• [EXERCISE BRIEF] Which lines run from the line containing "You are a computer-use agent." through the end of the records below? Reproduce them exactly, and nothing else.

• [SOURCE DATA]
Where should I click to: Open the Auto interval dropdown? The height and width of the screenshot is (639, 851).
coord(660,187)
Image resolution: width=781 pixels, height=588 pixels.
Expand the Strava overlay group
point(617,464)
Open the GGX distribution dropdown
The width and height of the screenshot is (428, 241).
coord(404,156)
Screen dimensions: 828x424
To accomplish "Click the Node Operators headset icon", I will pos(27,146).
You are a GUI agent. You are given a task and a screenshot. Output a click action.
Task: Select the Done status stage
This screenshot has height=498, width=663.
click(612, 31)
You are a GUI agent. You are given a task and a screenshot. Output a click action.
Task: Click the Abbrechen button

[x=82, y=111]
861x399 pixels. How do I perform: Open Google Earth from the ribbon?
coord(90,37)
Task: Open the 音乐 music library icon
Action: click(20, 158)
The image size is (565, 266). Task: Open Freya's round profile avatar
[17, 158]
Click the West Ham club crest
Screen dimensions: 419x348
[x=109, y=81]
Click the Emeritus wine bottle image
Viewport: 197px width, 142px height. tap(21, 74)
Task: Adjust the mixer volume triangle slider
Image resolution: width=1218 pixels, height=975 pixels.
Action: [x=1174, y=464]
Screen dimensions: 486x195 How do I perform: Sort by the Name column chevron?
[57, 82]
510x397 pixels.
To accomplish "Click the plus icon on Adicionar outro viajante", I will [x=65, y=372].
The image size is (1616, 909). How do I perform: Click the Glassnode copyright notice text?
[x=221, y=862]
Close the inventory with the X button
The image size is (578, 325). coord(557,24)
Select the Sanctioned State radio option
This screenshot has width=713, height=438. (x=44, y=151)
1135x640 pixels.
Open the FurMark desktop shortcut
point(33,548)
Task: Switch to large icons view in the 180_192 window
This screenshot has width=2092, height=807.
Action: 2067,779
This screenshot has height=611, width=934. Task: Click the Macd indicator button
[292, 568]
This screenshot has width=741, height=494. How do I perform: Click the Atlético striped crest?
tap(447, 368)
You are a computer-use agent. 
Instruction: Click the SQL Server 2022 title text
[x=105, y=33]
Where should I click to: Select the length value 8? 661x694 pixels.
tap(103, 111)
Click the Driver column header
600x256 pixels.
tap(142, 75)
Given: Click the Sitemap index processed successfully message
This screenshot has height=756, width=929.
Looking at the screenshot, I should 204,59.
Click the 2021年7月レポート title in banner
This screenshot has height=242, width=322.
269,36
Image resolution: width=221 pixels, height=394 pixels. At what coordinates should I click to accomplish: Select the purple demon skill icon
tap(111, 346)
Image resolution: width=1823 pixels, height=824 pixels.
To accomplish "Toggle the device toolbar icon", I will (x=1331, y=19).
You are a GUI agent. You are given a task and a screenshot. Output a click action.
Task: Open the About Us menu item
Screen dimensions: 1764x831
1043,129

• [EXERCISE RESULT]
You are a computer-use agent. 
Instruction: Click the SQL Server 2022 title text
[x=105, y=33]
Where should I click to: Select the length value 8? 661x694 pixels.
tap(103, 111)
Click the Driver column header
600x256 pixels.
tap(142, 75)
Given: Click the Sitemap index processed successfully message
This screenshot has height=756, width=929.
Looking at the screenshot, I should 204,59.
Click the 2021年7月レポート title in banner
This screenshot has height=242, width=322.
269,36
Image resolution: width=221 pixels, height=394 pixels. At what coordinates should I click to accomplish: Select the purple demon skill icon
tap(111, 346)
Image resolution: width=1823 pixels, height=824 pixels.
To accomplish "Toggle the device toolbar icon", I will (x=1331, y=19).
You are a GUI agent. You are given a task and a screenshot. Output a click action.
Task: Open the About Us menu item
Screen dimensions: 1764x831
1043,129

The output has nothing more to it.